WASHINGTON — BNSF Railway’s bid to have federal regulators review Union Pacific’s compliance with conditions imposed as part of the 1996 UP-Southern Pacific merger is nothing more than a publicity stunt, UP told the Surface Transportation Board last week.
On Nov. 28 — three weeks before UP and Norfolk Southern submitted their merger application — BNSF encouraged the STB to take a look at what it claimed were UP’s longstanding efforts to skirt conditions that were designed to preserve rail competition in the West.
But UP says BNSF’s complaints have no merit.
“As part of a public relations campaign against the transformative potential of the UP/NS merger, BNSF chose this moment to ask the Board to reopen the three-decade-old settlement agreement the Board imposed as a condition on its approval of the UP/SP merger,” UP told the STB in a Jan. 7 filing. “Whatever its merits as a PR stunt, BNSF’s Petition provides no basis for the Board to revisit the terms of the Restated and Amended Settlement Agreement (RASA).”
Prior to UP’s acquisition of the ailing Southern Pacific, BNSF and UP negotiated a settlement agreement that granted BNSF trackage rights over UP and SP routes in order to provide shippers with competitive options, particularly at locations that were served by both UP and SP.
The settlement agreement was made a condition of the STB’s approval of the UP-SP merger.
BNSF argues that UP has systematically sought to obstruct and diminish competitive options [see “BNSF asks STB to review…,” Trains.com, Dec. 1, 2025].
UP told the STB that the agreement is working as intended. “BNSF enjoys unprecedented access to customers on Union Pacific lines and handles substantial amounts of traffic under merger-related access rights. BNSF provides no basis for the Board to reopen the conditions imposed on the UP/SP merger,” UP said.

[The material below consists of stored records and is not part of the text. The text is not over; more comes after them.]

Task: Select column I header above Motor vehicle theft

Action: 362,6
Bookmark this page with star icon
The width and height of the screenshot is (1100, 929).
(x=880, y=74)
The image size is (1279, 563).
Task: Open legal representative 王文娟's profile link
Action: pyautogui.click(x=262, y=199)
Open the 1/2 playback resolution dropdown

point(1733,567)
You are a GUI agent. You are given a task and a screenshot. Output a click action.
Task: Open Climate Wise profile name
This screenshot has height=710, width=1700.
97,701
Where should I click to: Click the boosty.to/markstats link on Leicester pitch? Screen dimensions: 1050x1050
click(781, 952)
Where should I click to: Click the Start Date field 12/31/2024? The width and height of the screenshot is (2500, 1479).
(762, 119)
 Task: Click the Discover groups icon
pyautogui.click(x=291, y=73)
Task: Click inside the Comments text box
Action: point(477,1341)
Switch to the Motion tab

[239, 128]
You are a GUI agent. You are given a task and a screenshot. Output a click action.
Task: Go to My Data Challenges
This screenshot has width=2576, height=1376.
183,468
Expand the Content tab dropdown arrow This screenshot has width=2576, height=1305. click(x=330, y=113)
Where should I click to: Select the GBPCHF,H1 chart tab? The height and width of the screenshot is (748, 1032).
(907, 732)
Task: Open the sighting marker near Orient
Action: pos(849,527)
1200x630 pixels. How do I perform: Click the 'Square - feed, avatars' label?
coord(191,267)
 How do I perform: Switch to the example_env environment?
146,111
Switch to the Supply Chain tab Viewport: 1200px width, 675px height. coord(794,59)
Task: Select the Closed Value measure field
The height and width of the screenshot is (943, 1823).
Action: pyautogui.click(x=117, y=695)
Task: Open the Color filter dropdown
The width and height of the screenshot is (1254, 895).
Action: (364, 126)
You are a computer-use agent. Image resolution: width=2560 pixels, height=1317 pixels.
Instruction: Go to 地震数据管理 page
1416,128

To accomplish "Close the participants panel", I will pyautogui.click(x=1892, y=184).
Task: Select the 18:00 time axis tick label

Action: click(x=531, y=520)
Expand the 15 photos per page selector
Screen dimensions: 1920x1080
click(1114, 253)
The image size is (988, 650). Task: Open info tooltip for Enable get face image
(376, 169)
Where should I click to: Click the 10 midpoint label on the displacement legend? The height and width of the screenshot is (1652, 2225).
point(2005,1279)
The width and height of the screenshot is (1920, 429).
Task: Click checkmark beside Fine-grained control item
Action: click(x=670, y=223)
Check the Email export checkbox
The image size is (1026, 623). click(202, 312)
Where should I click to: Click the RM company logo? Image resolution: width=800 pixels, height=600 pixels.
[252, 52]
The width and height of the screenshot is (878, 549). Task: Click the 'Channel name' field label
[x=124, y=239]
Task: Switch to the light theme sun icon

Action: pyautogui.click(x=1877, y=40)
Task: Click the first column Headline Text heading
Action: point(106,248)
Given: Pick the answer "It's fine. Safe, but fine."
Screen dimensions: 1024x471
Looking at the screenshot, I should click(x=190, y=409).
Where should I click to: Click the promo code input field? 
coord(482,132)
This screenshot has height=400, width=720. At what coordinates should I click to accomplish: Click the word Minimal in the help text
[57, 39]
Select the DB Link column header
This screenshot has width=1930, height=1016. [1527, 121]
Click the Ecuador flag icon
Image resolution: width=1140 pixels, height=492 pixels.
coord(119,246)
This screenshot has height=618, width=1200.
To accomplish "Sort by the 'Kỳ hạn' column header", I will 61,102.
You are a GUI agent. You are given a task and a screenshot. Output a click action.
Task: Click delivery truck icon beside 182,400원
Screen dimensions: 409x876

The settlement agreement has successfully preserved competition, UP argues, citing 80%-plus approval rates for BNSF customer access requests since 2009, along with evidence that most disputes are resolved quickly and privately.
UP contends that occasional disagreements are normal between competitors and were anticipated by the board when it approved the merger conditions. And the railroad told the STB that there were instances where it denied BNSF access requests in good faith because UP did not believe they applied under the terms of the settlement agreement.
The board has previously set a high bar for any request to modify the merger conditions, UP says, noting that they require evidence of merger-related harm, specific remedies, and an explanation of why remedies are necessary.
“But BNSF’s Petition meets none of these requirements,” UP told the board.